Phu Quoc Island is in the Gulf of Thailand in southwest Vietnam, about 50 minutes from Ho Chi Minh City via Vietnam Airlines (several flights a day), or about a 30-minute flight or a 2½-hour ferry ride from the city of Rach Gia.
Just a few miles off the coast of Cambodia, Phu Quoc is about the size of Singapore, but only about 90,000 people live there. About 80 percent make their living from fishing and most of the rest are government administrators who have moved from the mainland.
Some of the better hotels are clustered along Tran Hung Dao Street near the center of Duong Dong Town. They include the four-star Saigon Phu Quoc Resort, the three-star Thien Hai Son Resort and the four-star Sasco Blue Lagoon Resort. Rates through September or October range from about $60 for a double room with sea or mountain views to $295 for a bungalow, breakfast included. All have pools and their own restaurants.

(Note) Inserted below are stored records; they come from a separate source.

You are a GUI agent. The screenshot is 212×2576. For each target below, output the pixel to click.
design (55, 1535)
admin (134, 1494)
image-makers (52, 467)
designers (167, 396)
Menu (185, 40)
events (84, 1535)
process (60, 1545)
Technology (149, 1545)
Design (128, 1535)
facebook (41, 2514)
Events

There are good restaurant choices on the island. Captain Skewer, on the beach whose owner is French, has a moderately priced eclectic menu. Lots on skewers, of course, from squid to vegetarian to the “Royal” (meat and seafood), as well as dishes such as grilled fish and shrimp and, for dessert, crepes with chocolate sauce or honey rum. Others praised Robinson’s for dinner and Buddy’s Ice Cream & Info Café for breakfast or lunch; both are near the market in Duong Dong. The latter was described by a New Zealand visitor as a fine place for “the peacefulness, airiness and cleanliness, as well as good food (especially the toasted sandwiches) and even a book exchange.” Dinner at the ritzy Saigon Phu Quoc Resort was disappointing, with tough grilled and sautéed abalone dishes.